Last time i bought worms (about 18 months ago) i went with the smallest amount available at bunnings around the $25-$30 mark.


----------



## Sofoula88 (Sep 19, 2011)

They sell worms at bunnings? Idnt think they sell them here or if they did don't anymore,I asked and all they had was a can o worms system which was like $80.. Altho I didn't ask about worms..maybe I should ask in the nursery/garden section.. Ok stupid question but at some point do u have to throw any of the compost matter out and replace it with new stuff or I've heard of turning it?basically will it all degrade and get consumed by worms or is there anything else I need to do..?.. And what's the deal with the carpet,hessian ,worm blanket stuff? I thought u were ment to keep it moist..I don't get it =/


----------



## nagini-baby (Sep 19, 2011)

ok put the worms and the dirt they come in in the tub. pour water through so its moist cover with a newspaper put the lid on voila! to feed simply place food under the paper. but dont over feed them or they die! only cover about a half or third of te area on top with food or they cant break it all down unless you have gazillions of worms


----------



## Australis (Sep 19, 2011)

You are constantly replacing it with new material in the way of food scraps etc
The worms will migrate to the richest area and if you have a layer/tray system the tray furthest from the new organic material will have very few if any worms so you can tip that onto you garden. Then you would put the empty tray on top and start adding new scraps to it.. and so the cycle goes. As far as hessian etc i just use a couple of bits of damp newpaper thrown on top.

Go back to bunning, im not sure if the worms have a long "shelf life" so to speak, so might be why they are always lightly stocked in store. They are not kept in the gardening section of my local store either. Also some basic instructions are on the box of worms.


----------



## Sofoula88 (Sep 20, 2011)

Thanks aus u were right they do sell em at bunnings ..there's 1000 for $55 and 500 top up for $25-28 ..I know it's gonna be more of a slow process but I'm gonna get 500.. I'm all for making things better but I'm not spending nearly $60 on worms lol.. plus this will be good coz I can work up my layers and build my bin up..I've already started making it =]..


----------



## Bluetongue1 (Sep 20, 2011)

Just a little bit of extra info…

Worms reproduce quite rapidly when kept at higherdensity. So if you know someone with aworm farm and can get a handful of worms to start with, by keeping them in asmaller container for a while you will get a greater rate of reproduction. Alternatively, you can section off part ofthe worm farm tray by using several thicknesses of cardboard from a browncardboard box. The worms will eventuallyeat their way through it and in the meantime will reproduce a bit faster.

Worms do not like onions or citrus fruit peels. A watering can with a fine spray nozzle isthe simplest way to wet them down.

Compost bins can be a real pain.

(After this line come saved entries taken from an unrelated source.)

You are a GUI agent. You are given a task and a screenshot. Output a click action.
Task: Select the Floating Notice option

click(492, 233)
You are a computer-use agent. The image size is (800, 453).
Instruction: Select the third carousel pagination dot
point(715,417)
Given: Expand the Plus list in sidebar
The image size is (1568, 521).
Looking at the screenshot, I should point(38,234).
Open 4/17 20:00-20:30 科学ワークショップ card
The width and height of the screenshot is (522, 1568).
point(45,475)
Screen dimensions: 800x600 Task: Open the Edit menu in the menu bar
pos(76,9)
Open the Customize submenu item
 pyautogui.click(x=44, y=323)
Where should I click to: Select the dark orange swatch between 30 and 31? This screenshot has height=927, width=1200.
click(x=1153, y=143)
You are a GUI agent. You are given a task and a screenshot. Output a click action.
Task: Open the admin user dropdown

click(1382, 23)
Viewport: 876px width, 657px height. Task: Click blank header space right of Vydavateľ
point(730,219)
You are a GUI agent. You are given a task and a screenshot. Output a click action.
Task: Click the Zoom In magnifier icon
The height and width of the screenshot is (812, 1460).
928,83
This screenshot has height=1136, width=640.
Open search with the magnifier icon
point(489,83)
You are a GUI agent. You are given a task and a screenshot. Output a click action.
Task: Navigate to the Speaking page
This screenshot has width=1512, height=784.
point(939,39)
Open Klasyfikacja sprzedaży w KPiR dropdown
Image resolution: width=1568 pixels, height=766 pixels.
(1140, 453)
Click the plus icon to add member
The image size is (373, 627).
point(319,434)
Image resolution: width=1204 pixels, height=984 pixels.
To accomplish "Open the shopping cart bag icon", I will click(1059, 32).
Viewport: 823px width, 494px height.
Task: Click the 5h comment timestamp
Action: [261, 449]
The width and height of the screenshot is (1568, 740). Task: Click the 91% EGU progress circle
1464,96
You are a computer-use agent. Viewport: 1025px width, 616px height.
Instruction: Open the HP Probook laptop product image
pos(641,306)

You need to maintain high nitrogen levels ifyou are composting prunings and the like with lots of stems and paper i.e. needto add lots of greens as well. Must bekept constantly moist, which can be a problem if in the sun at all. They tend to dry out on top and around theside and contract towards the middle so that the water runs down the edges andout the bottom. Burying a few inches inthe ground helps overcome this. Periodiccompaction towards the sides is also a good idea, except if you have recentlyadded doggie do’s and forget ….eeewwww! Howto turn into a compulsive, obsessive hand washer for the next two days. Thank God for hot showers and scrubbingbrushes. So while the compost bin willtake everything organic, it is more effort than a worm farm ant the wormcasting are much more useable to enrich the soil.

Blue


----------



## marcmarc (Sep 20, 2011)

Jen said:


> No, they don;t smell. I have one of the bought ones, the tap broke (i can't turn it anymore easily as the 'wings' broke off) in the first few days, so I just leave it on with a bucket underneath. I love it, it turns out awesome worm castings for my garden and the 'worm wee' is great for the lawn. I pour a bucket of water through it every week or so.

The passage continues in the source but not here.